Re: QB Data Cube Dicing. Was: Coverage subgroup update from Bill Roberts on 2016-07-21 (public-sdw-wg@w3.org from July 2016)

From: Bill Roberts <bill@swirrl.com>
Date: Thu, 21 Jul 2016 10:50:17 +0100
To: "Little, Chris" <chris.little@metoffice.gov.uk>
Cc: "public-sdw-wg@w3.org" <public-sdw-wg@w3.org>
Message-ID: <CAMTVsumYFWmEJ5wVCdT7ELXZjjjmLEfhTBHx2UOQ0=PwoYfnrg@mail.gmail.com>
Hi Chris

This certainly sounds interesting to me and relevant.

As you say, the RDF Data Cube vocabulary has largely come out of the
statistical community and draws heavily on SDMX.  That means that in most
cases QB dimensions are lists of things or concepts - importantly for
tiling, these typically have no defined order, hence the limitation of
formal 'subsetting' in QB to slices.

A common example of a dimension might be breaking down a population by
ethnicity.  The spatial variation is most commonly represented as a one
dimensional unordered list of area URIs (countries, or administrative
districts or whatever).  The values of a time dimension are most often
interval URIs - which are orderable if the start and end of the intervals
are defined, but not through any standard mechanism of QB.
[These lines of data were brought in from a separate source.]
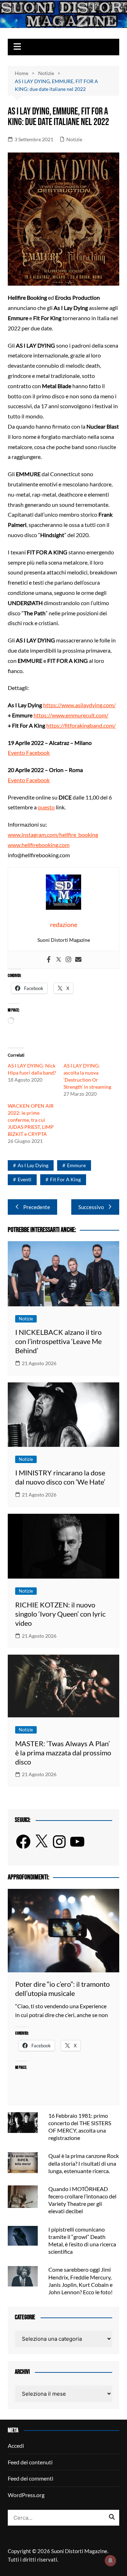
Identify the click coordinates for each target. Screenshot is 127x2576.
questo (46, 807)
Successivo (91, 1207)
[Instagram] (68, 959)
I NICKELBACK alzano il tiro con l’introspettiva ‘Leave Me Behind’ (58, 1341)
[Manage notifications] (110, 2560)
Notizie (74, 139)
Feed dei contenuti (30, 2462)
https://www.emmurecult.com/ (71, 715)
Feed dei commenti (30, 2478)
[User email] (78, 959)
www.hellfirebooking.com (38, 844)
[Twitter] (58, 959)
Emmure (76, 1165)
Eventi (24, 1179)
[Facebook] (49, 959)
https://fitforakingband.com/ (81, 725)
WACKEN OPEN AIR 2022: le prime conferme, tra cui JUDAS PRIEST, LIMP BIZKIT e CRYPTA (31, 1120)
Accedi (16, 2445)
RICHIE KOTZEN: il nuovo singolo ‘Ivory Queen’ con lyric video (60, 1613)
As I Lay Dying (33, 1165)
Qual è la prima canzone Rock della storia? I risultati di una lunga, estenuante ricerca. (83, 2163)
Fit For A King (65, 1179)
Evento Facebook (29, 752)
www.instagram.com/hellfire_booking (53, 834)
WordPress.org (26, 2494)
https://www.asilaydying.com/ (79, 705)
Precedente (36, 1207)
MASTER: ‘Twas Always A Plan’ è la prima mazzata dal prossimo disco (63, 1752)
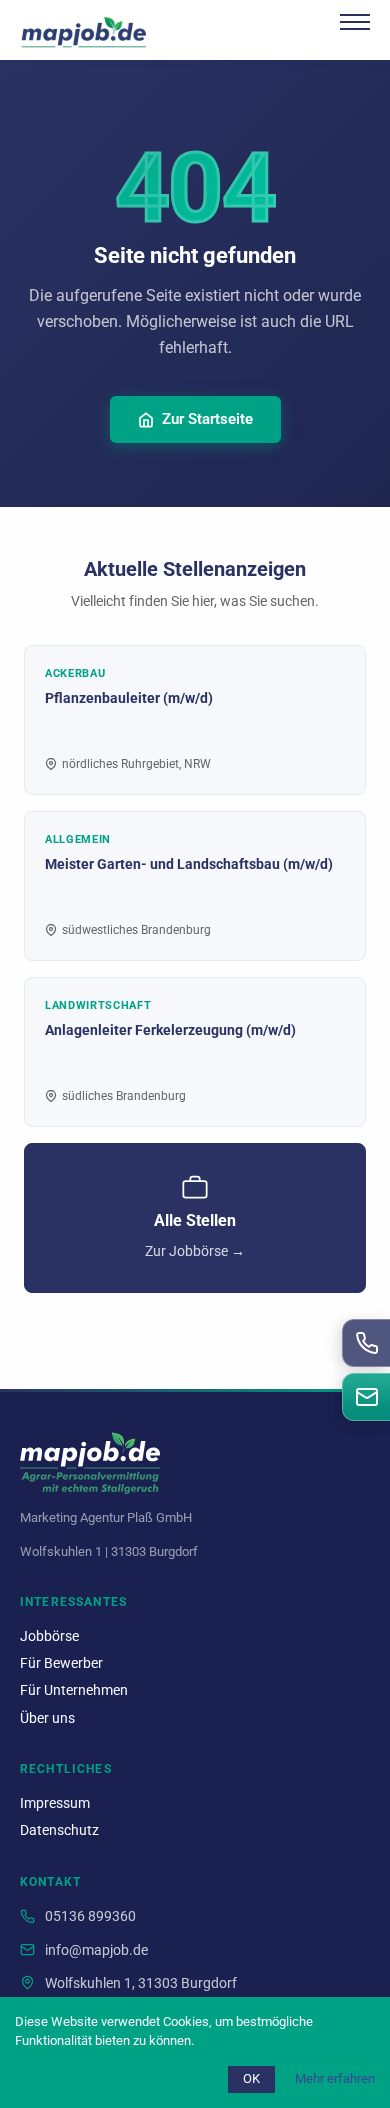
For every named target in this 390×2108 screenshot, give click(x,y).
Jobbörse (49, 1636)
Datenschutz (59, 1830)
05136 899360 (90, 1916)
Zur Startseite (207, 419)
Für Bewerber (61, 1663)
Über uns (47, 1718)
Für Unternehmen (74, 1690)
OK (251, 2078)
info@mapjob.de (96, 1950)
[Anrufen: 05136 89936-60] (366, 1343)
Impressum (55, 1803)
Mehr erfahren (335, 2078)
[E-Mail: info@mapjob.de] (366, 1397)
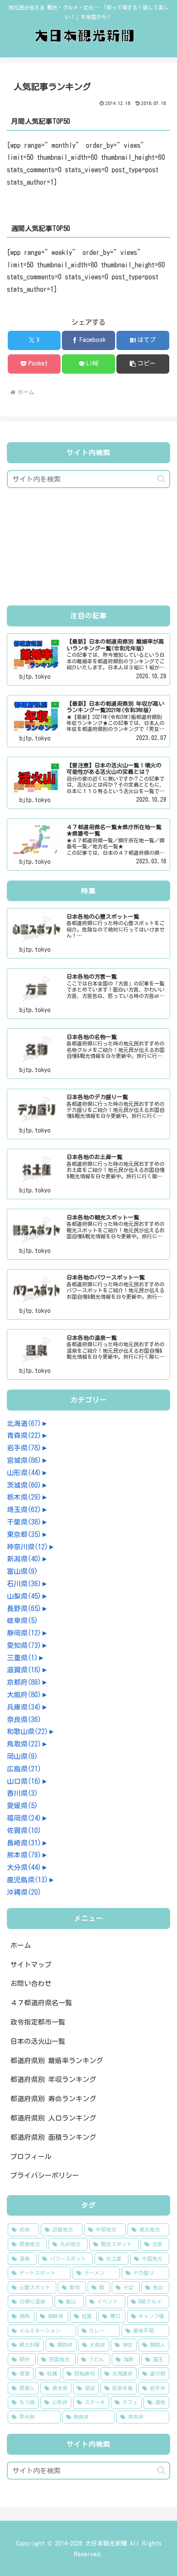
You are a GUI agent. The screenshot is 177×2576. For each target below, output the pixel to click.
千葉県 (24, 1522)
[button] (143, 364)
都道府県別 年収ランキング (53, 2079)
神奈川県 (27, 1546)
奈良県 (24, 1719)
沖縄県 (24, 1892)
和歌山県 (27, 1731)
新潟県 (24, 1558)
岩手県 (24, 1447)
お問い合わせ (31, 1983)
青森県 (24, 1435)
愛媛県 (22, 1805)
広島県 (24, 1768)
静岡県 (24, 1632)
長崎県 (24, 1842)
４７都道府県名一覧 (41, 2002)
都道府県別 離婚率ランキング (56, 2060)
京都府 (24, 1682)
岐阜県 (22, 1620)
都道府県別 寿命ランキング (53, 2098)
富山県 (22, 1571)
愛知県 (24, 1645)
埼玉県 (24, 1509)
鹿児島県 (27, 1879)
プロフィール (31, 2156)
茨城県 (24, 1485)
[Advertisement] (88, 549)
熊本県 (24, 1854)
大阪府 (24, 1694)
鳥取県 (24, 1743)
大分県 (24, 1867)
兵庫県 (24, 1707)
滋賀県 (24, 1669)
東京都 (24, 1534)
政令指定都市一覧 (37, 2022)
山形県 (24, 1472)
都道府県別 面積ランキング (53, 2137)
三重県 (22, 1657)
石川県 (24, 1583)
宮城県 (24, 1460)
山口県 (24, 1781)
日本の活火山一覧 (37, 2041)
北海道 (24, 1423)
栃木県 (24, 1497)
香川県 (22, 1793)
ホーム (20, 1945)
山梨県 (24, 1596)
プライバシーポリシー (44, 2175)
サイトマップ (31, 1964)
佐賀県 (24, 1830)
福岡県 (24, 1818)
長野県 (24, 1608)
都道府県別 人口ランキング (53, 2118)
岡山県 (22, 1756)
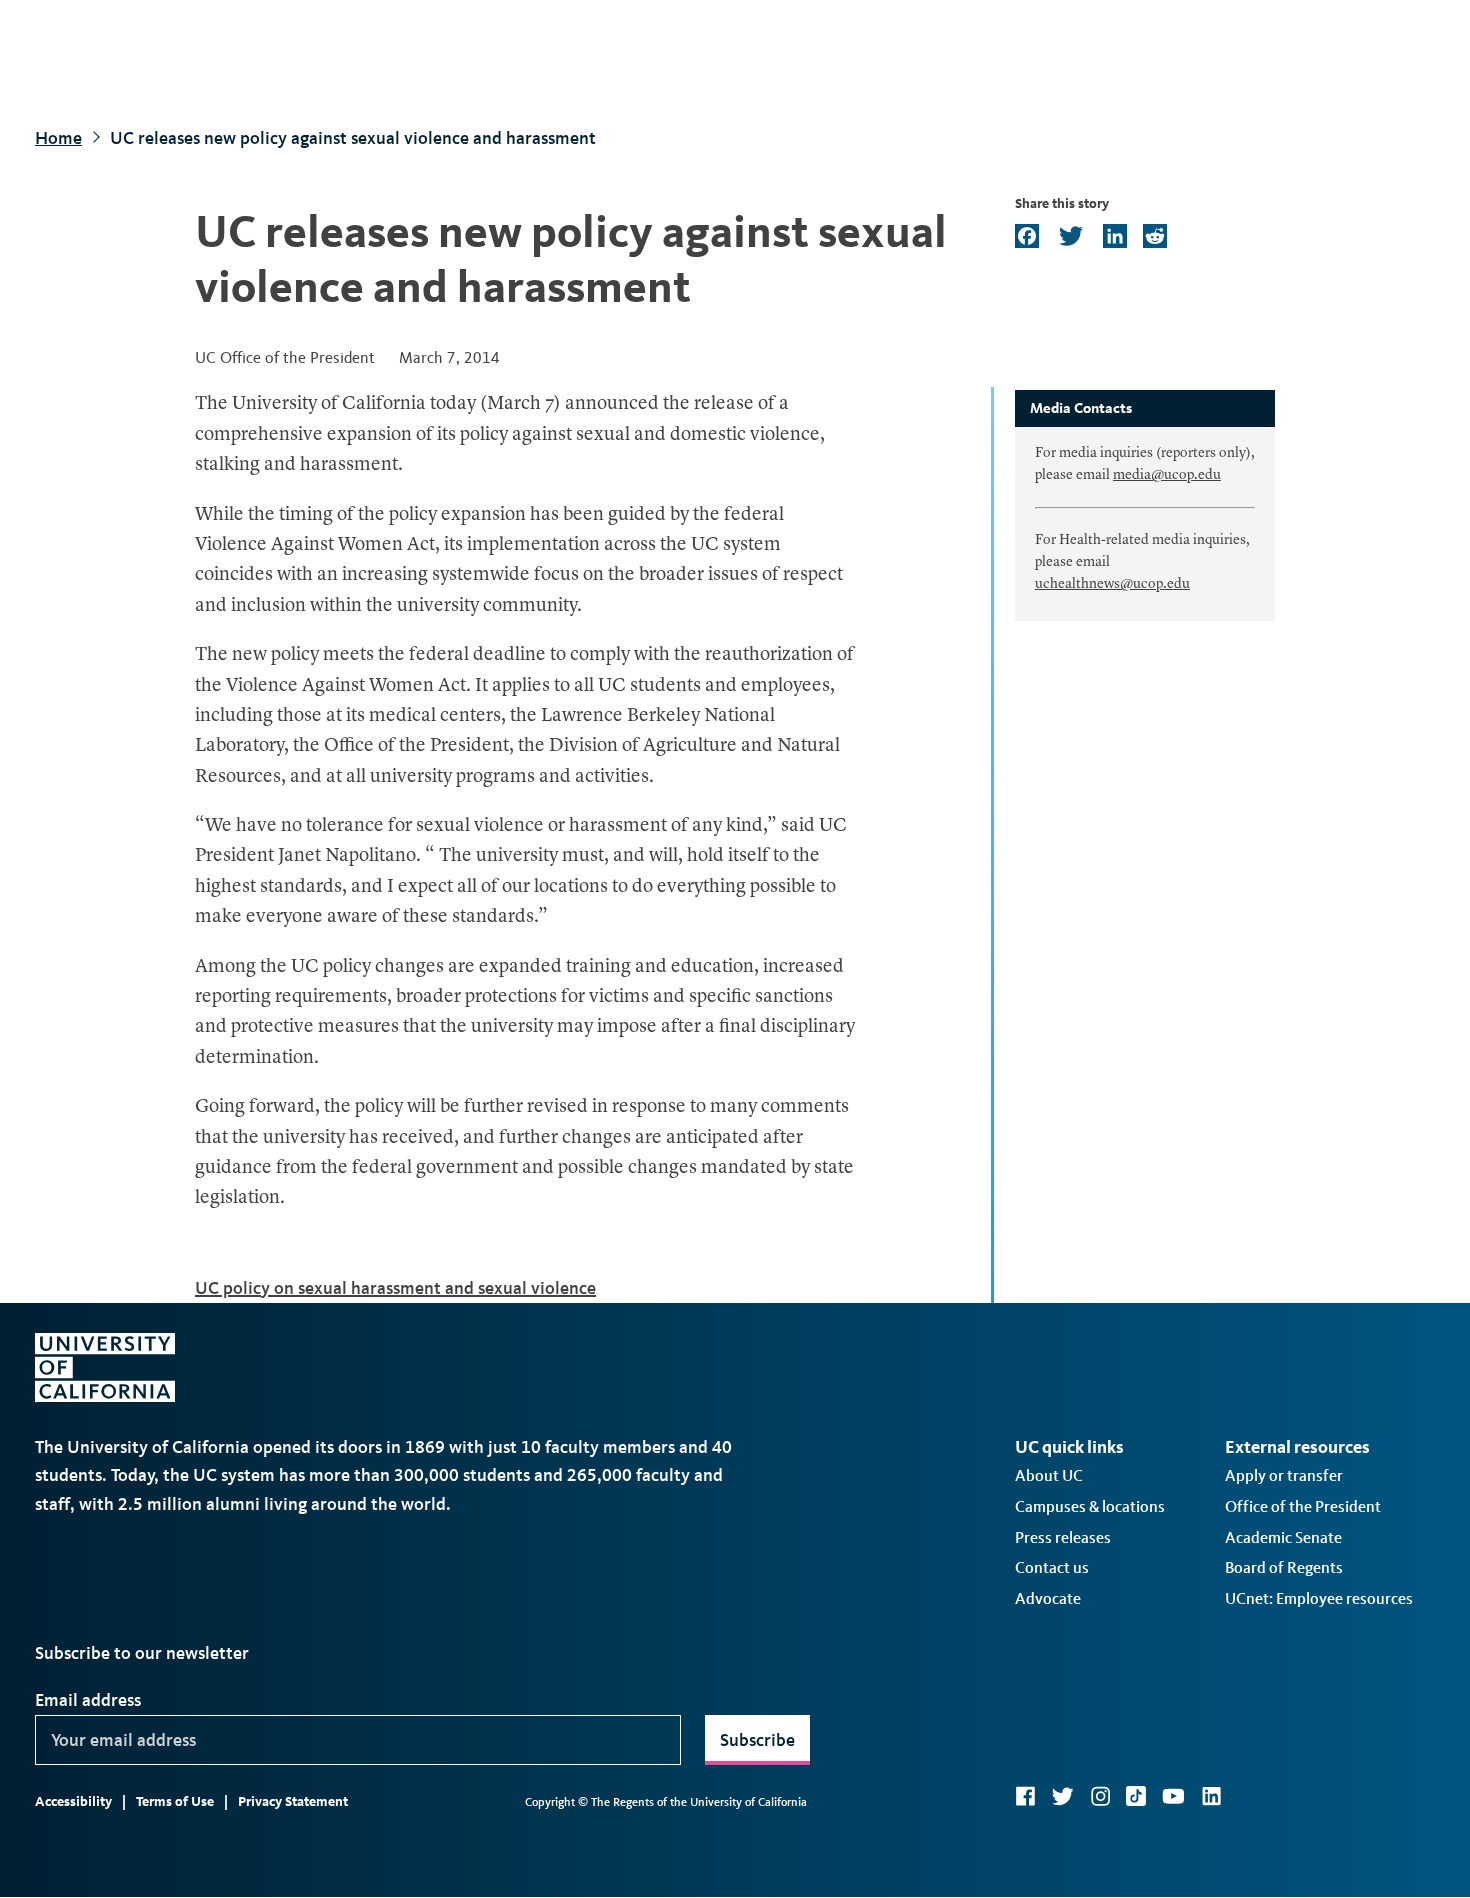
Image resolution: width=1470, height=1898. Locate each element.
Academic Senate (1283, 1537)
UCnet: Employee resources (1319, 1598)
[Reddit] (1153, 237)
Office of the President (1303, 1506)
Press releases (1063, 1537)
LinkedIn (1211, 1796)
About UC (1049, 1475)
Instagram (1100, 1796)
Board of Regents (1284, 1567)
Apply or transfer (1284, 1475)
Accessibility (73, 1801)
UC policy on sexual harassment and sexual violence (395, 1288)
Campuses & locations (1090, 1506)
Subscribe (757, 1740)
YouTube (1173, 1796)
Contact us (1052, 1567)
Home (58, 138)
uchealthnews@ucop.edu (1112, 584)
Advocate (1048, 1598)
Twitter (1062, 1796)
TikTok (1136, 1796)
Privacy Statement (293, 1801)
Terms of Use (175, 1801)
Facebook (1025, 1796)
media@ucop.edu (1167, 475)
So to enable dicing with QB as it currently stands would need the subset of
the possible values of a dimension to be listed.  A useful extension to QB
might therefore be to look at standard approaches to defining order and
orderable dimensions.

>From Swirrl's work on statistical data, we've found various situations
around data presentation in a web page, where being able to order things
properly would be useful, so even if the main motivation for looking at
this was to do dicing/tiling, there could be some handy spin-offs for the
kind of data already well served by QB.

We've made some of our own workarounds, for example adding ui:sortPriority
triples to concepts in a concept scheme, to allow a consistent and specific
ordering of dimension values to be defined when needed, eg when the
statisticians have some convention for how a particular quantity should be
presented in a table or whatever.

I'd be willing to contribute to this, but just in terms of workload, I
think I'd have to look to others (you?) to lead and push it.

Cheers

Bill




On 20 July 2016 at 18:31, Little, Chris <chris.little@metoffice.gov.uk>
wrote:

> Rob, Jon, Simon, Josh, Bill and colleagues,
>
>
>
> Apologies for spinning off another thread, but this seems a good time and
> place. Kick me well into touch if you wish.
>
>
>
> I have been interested in sub-setting data cubes, as a potentially
> scalable, sustainable approach to supporting large numbers of users/clients
> on lightweight devices. Think generalisation of map tiles to:
>
> a)      Point clouds, vectors, 3D geometries;
>
> b)      N dimensional map tiles, including non-spatial and non-temporal
> dimensions;
>
> c)       Pokemon-Go-Cov;
>
> d)      The WindAR proof of concept from me, Mike Reynolds and Christine
> Perey a couple of years ago;
>
> e)      RDF QB model ‘diced’ as well as ‘sliced’
>
> f)       Etc.
>
>
>
> I thought that the QB model would have enough generality but was
> disappointed to find slices only (but pleased at the simplicity, rigour and
> generality). There was a move in W3C to have some more granularity, but In
> understand that that was driven by the statistical spreadsheet ISO people
> in the direction of pivot tables and temporal summaries, and quite rightly
> failed.
>
>
>
> I would like to increase the generality in the direction of dicing as I
> said. For example, having sliced an n-D cube across a dimension to obtain
> an (n-1)-D cube, it could be still too big, so tile it/pre-format/dice once
> at server side. Map tile sets are the traditional example.
>
>
>
> I think and hope we should be able to rattle of a reasonably good
> extension of QB as a general (non-spatial) concept, and then produce some
> convincing use cases or examples, including spatial and temporal, to make
> it worthwhile.
>
>
>
> Roger Brackin and I failed miserably to get much traction with an OGC SWG
> last year, but I now see many more implementations coercing map tiles, in
> both 2-D and 3-D, for rasters, point clouds, vectors, geometry and more, to
> disseminate or give access to big data. Of course, many Met Ocean use cases
> are for n-D gridded data, where n is 3,4,5,6, …, etc.
>
>
>
> So what do you think?
>
>
>
> Chris
>
>
>
>
>
Received on Thursday, 21 July 2016 09:50:47 UTC